**WHAT TO DO**
Print only the lines from the one with "The width and" through the end of the data, exactly, and please omit pictures.

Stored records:
*** Block opens ***

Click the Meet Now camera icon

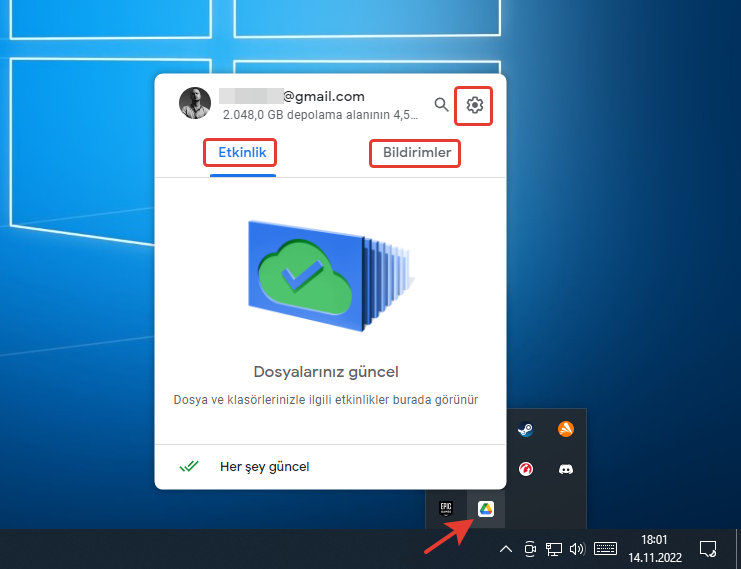click(531, 548)
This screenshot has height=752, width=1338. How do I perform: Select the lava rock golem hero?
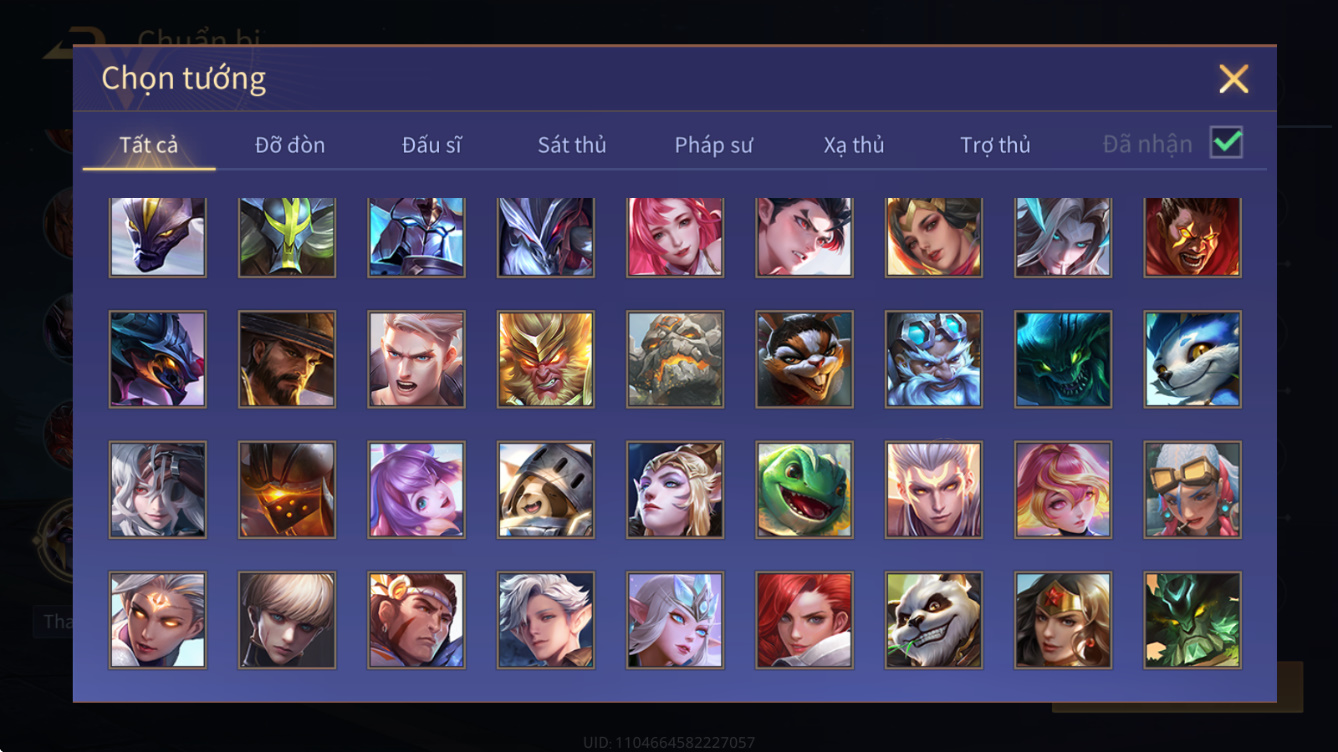point(675,359)
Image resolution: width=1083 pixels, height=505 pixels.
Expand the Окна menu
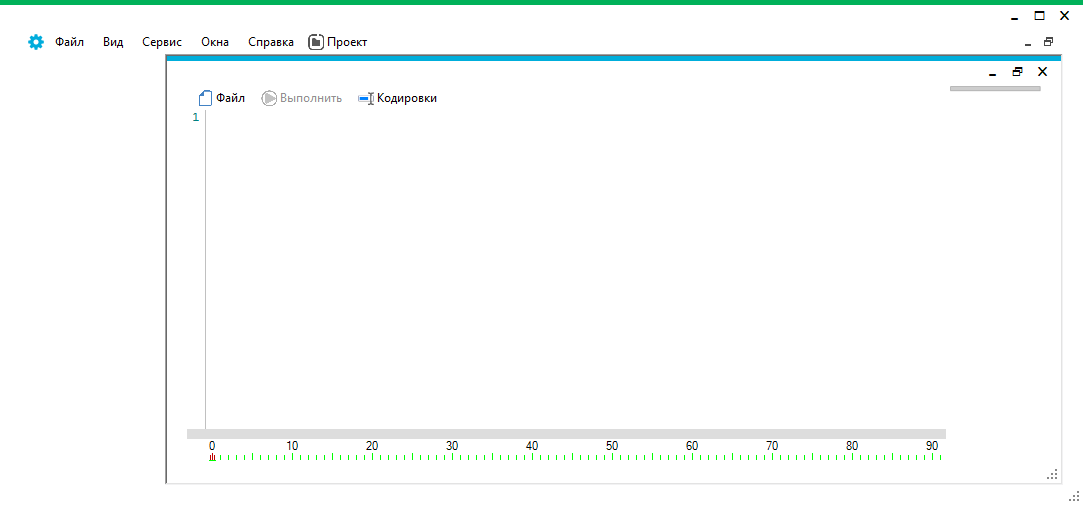(x=215, y=42)
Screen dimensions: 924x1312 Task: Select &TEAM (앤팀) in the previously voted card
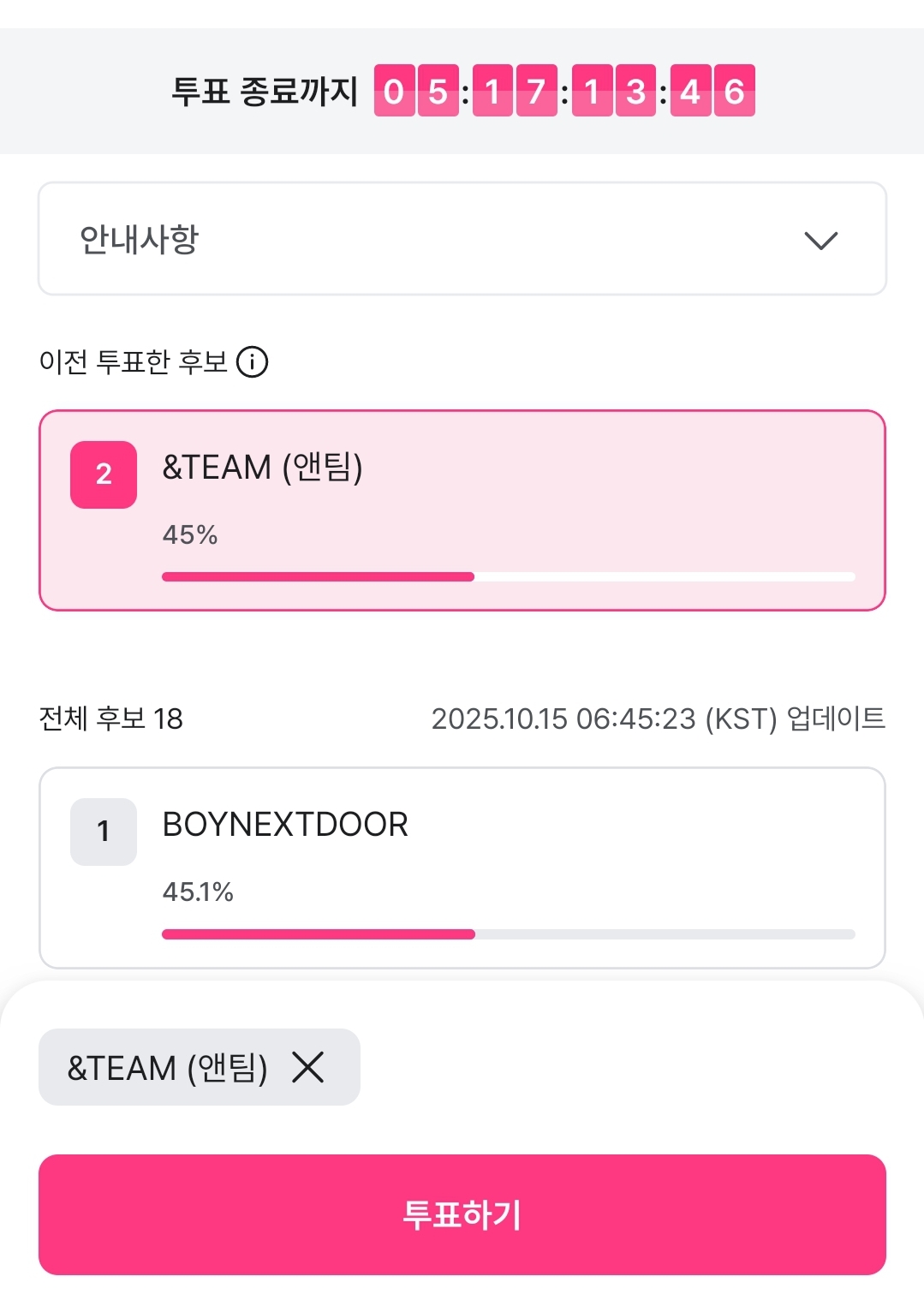[x=263, y=468]
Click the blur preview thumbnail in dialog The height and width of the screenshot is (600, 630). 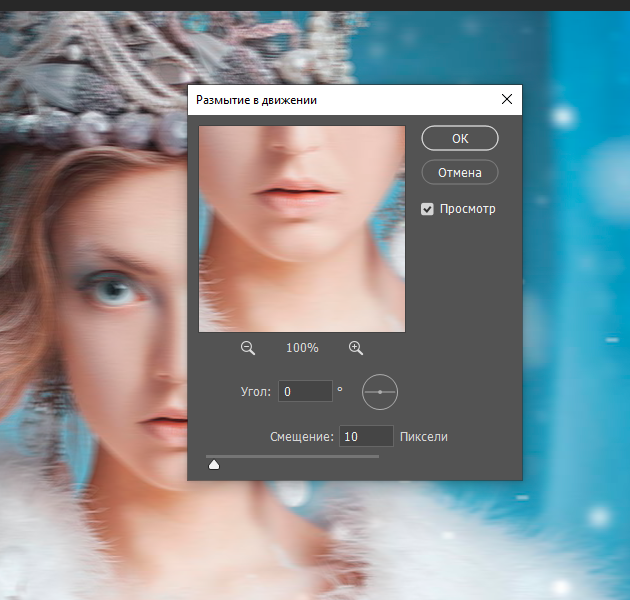click(301, 228)
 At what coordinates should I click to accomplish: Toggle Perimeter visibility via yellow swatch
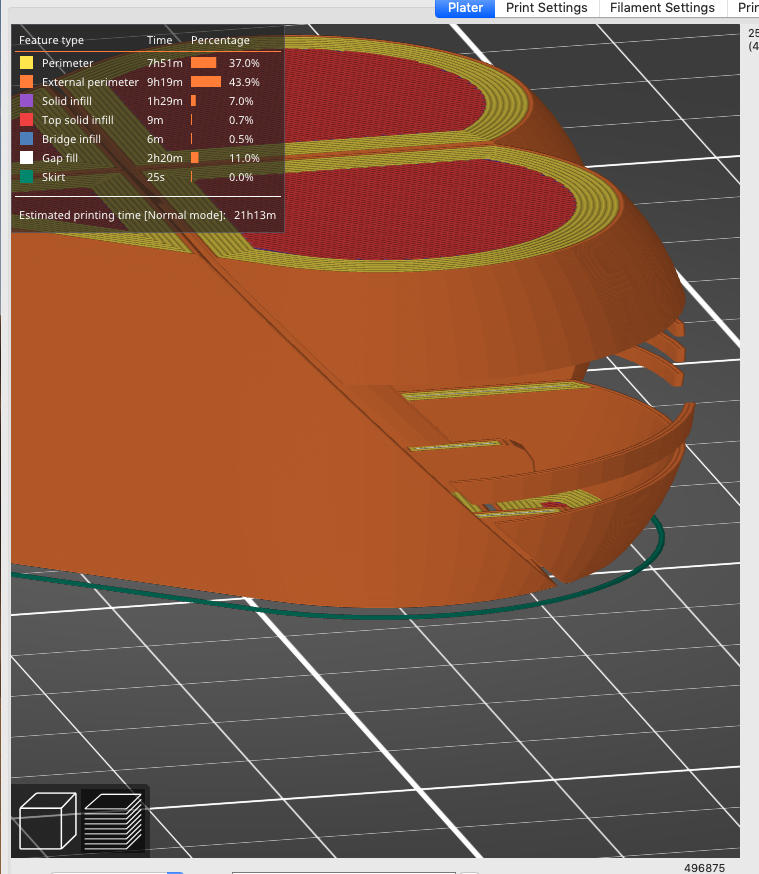coord(26,63)
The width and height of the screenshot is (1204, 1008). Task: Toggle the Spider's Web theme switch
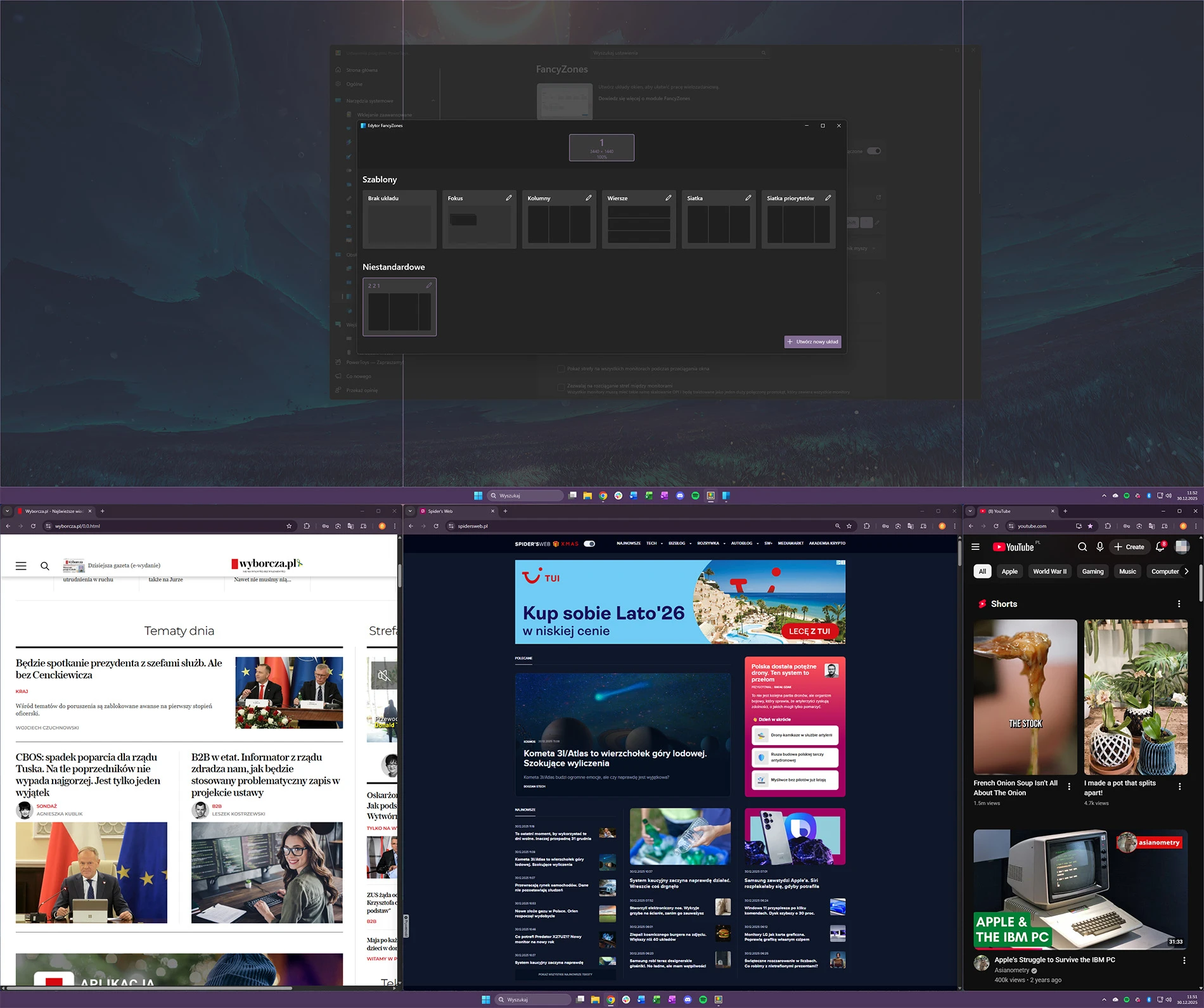589,544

*** Block closes ***

**REPLY TO THE TASK**
The width and height of the screenshot is (1204, 1008). Task: Toggle the Spider's Web theme switch
589,544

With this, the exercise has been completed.